Jury finds parent not guilty of hate crime


A jury found Derry Schmidt guilty of misdemeanor assault on a female, not guilty of hate crime and not guilty of assault on a school employee.

For the first time, Schmidt told his side of the story, admitting he used the N-word.

He admits it was a poor choice of words, but he says what physically happened with his car and with the driver was not a hate crime.

Using toy buses, Schmidt and his attorney showed the court how he says a Wake County school bus driver kept him from moving his car at Cary Elementary school -- where he had just dropped off his daughter.

"I couldn't understand why it happened, I just wanted to get to work," Schmidt said. "I was running late."

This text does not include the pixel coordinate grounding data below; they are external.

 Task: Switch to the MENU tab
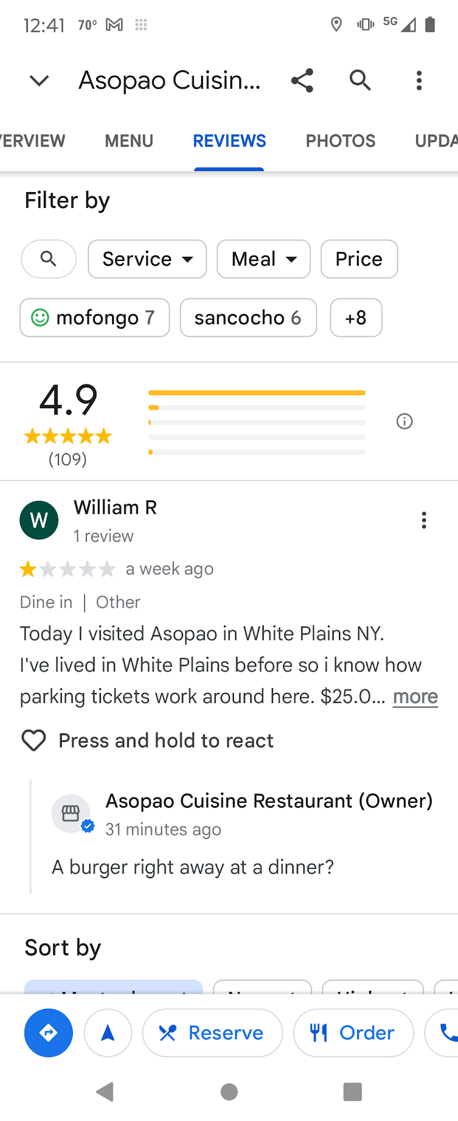(x=129, y=141)
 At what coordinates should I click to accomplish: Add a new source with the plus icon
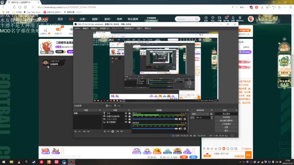(105, 131)
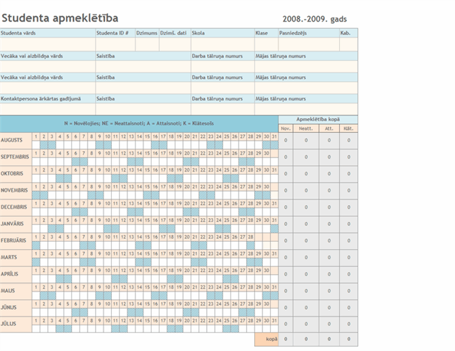Select the legend row 'N = Novēlojies'
455x351 pixels.
139,124
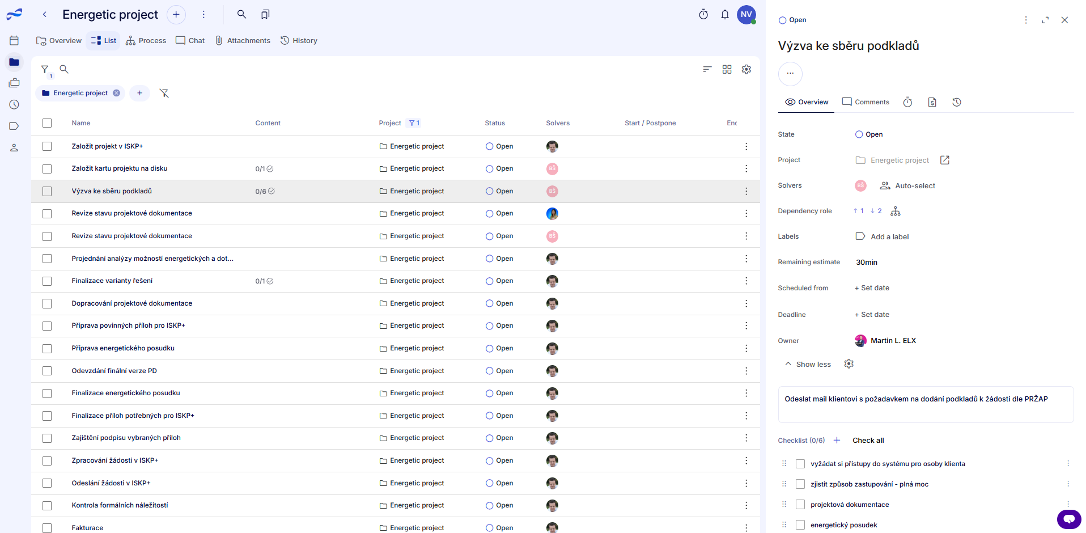Switch to the Process tab
The image size is (1086, 533).
pos(146,41)
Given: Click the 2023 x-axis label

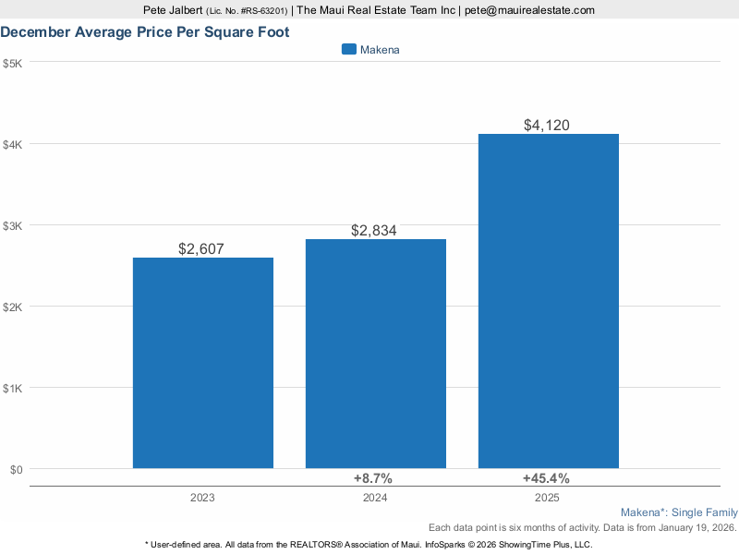Looking at the screenshot, I should [x=202, y=498].
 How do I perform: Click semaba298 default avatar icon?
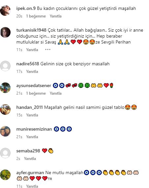point(5,153)
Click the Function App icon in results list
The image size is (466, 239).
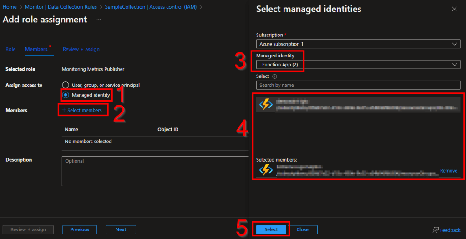point(265,104)
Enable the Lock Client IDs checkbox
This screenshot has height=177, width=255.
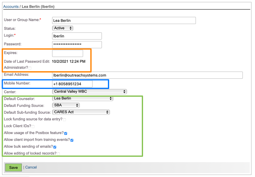point(33,127)
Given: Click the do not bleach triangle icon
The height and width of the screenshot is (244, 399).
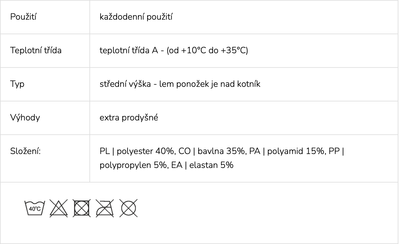Looking at the screenshot, I should (59, 208).
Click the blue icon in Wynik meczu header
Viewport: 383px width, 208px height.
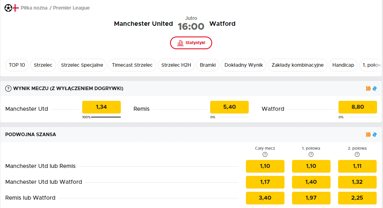(x=374, y=89)
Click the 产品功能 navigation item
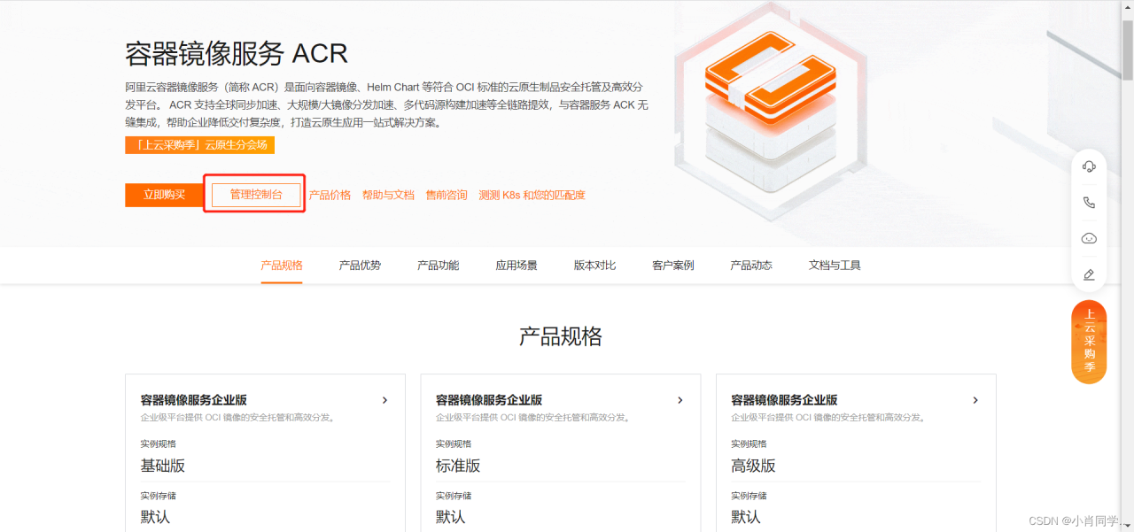 [x=438, y=265]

He says he honked his horn at bus driver Jametta Farrar, asking her to move. She started yelling so he fired back.

"I was walking toward my car, I looked over my left shoulder and, said 'Just move the f***ing bus n****r,'" Schmidt testified.

Defense attorney Tommy Manning asked Schmidt," So, you did say the word n****r?"

"One time," Schmidt replied.

Prosecutor Christy Joyce said Farrar, "testified that she was shocked and then testified that the defendant got into his car, and she then felt him hit her from behind. And she fell back onto the car. The defendant got out of the car, jerked her by her arm onto the ground then dragged her to the side of the car."

The prosecutor went on the tell the court Schmidt then yelled, "Good luck n****r!"

Schmidt says he did hit her. He claims once he was able to maneuver his car between buses, Farrar sat on his hood to keep him from driving.

"As I motioned for her to get off of my car, she grabbed my wrist," Schmidt said. "She was yelling at me, 'Hit me! Hit me!'"

Schmidt says he used the word once and that no assault occurred. He says he didn't hit Farrar with his car and that she got physical first.